Het was woensdag, dus de weg ging pas om 10.00 uur open. Toen we de weg op mochten, reden we in colonne. We zaten nog redelijk vooraan in de trein, achter ons volgden tientallen andere auto’s. Het was een mooi rondje, maar we waren natuurlijk vooral aan het loeren naar wildlife. We waren al zo’n driekwart op weg zonder iets gezien te hebben, dus ik had de hoop al een beetje laten varen, tot er ineens allemaal auto’s aan de kant stonden met een paar drukgebarende rangers. Een beer! Ook wij zetten de auto aan de kant en stapten uit. Hij was al wat verder weg, maar we konden hem nog wel goed zien. Even gekeken en weer verder gereden, toen een paar honderd meter verderop een paar Japanners druk foto’s aan het maken waren in de berm. Dat kon op zich van alles betekenen, maar ook hier bleek een beer te zitten, zelfs zo dichtbij dat ze er selfies mee aan het maken waren. Wij hielden toch maar iets meer afstand, de keep distance-regels zijn er niet voor niks tenslotte. Nadat we nog wat foto’s hadden gemaakt reden ook wij verder.
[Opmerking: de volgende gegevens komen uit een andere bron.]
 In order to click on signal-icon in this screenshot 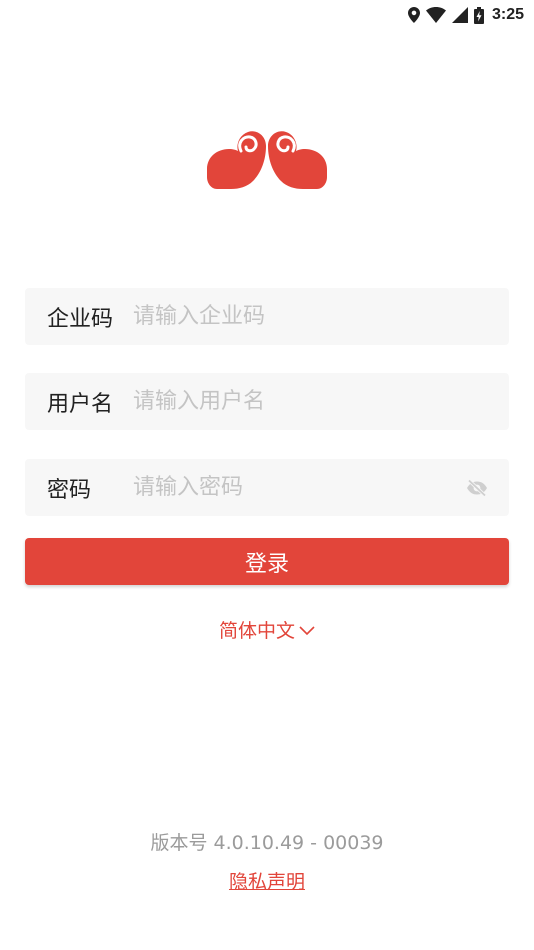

We reden de weg weer terug richting hotel. Onderweg stopten we een aantal keer op mooie plekjes en ook bij het beginpunt van een korte wandeling richting Laurel Falls die we wel wilden doen. Naar deze waterval liep een pad omhoog van 1,3 mijl, wat natuurlijk niet zoveel is, maar toch best pittig als het pad alsmaar omhoog gaat en het 30 graden is. Uiteindelijk waren we zo’n 30 minuten enkele reis op weg, her en der wat Amerikanen inhalend die bij mijlpaalmarker .2 al bijna niet meer konden. Bij de waterval zelf was het behoorlijk druk, maar het was een mooi plekje. Ook hier zaten weer allemaal mensen doodleuk op het randje en in het water, bizar wat voor risico’s er worden genomen voor een leuke foto, maar goed…
’s Avonds hebben we nog even rondgelopen in het enorm toeristische Gatlinburg. Leuk voor een paar dagen, maar ik denk niet dat ik hier nog een keer terug hoef te komen. De bluegrass band die optrad bij de Ole Smoky Distillery was dan weer wel leuk.